PROBLEM:
Which of the lines in the data mention the string "Open"? List them all.

____________

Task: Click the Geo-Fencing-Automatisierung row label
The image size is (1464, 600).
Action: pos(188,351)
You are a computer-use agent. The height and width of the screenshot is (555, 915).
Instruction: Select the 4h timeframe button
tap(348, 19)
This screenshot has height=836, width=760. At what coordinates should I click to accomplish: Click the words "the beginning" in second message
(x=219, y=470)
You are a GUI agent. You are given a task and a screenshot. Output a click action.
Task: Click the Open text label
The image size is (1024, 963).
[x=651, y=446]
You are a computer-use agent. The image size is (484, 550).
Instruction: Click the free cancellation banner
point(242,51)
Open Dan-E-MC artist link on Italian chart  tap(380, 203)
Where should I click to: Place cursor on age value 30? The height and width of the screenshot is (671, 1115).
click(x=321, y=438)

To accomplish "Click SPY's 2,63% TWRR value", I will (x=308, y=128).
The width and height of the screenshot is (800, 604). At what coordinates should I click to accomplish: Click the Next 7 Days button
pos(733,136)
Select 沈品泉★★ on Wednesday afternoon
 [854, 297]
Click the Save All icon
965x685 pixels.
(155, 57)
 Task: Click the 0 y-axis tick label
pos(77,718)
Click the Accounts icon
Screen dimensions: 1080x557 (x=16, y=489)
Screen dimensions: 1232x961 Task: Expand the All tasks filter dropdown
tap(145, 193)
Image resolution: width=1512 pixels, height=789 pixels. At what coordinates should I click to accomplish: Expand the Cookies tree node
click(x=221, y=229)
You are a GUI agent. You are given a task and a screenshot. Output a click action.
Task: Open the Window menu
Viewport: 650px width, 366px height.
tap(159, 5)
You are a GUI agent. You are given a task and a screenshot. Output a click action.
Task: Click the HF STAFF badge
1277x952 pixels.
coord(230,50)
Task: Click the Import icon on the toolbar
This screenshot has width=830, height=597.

____________

ANSWER FOR THE TASK:
Task: Click the Open text label
Open Dan-E-MC artist link on Italian chart  tap(380, 203)
Task: Open the Window menu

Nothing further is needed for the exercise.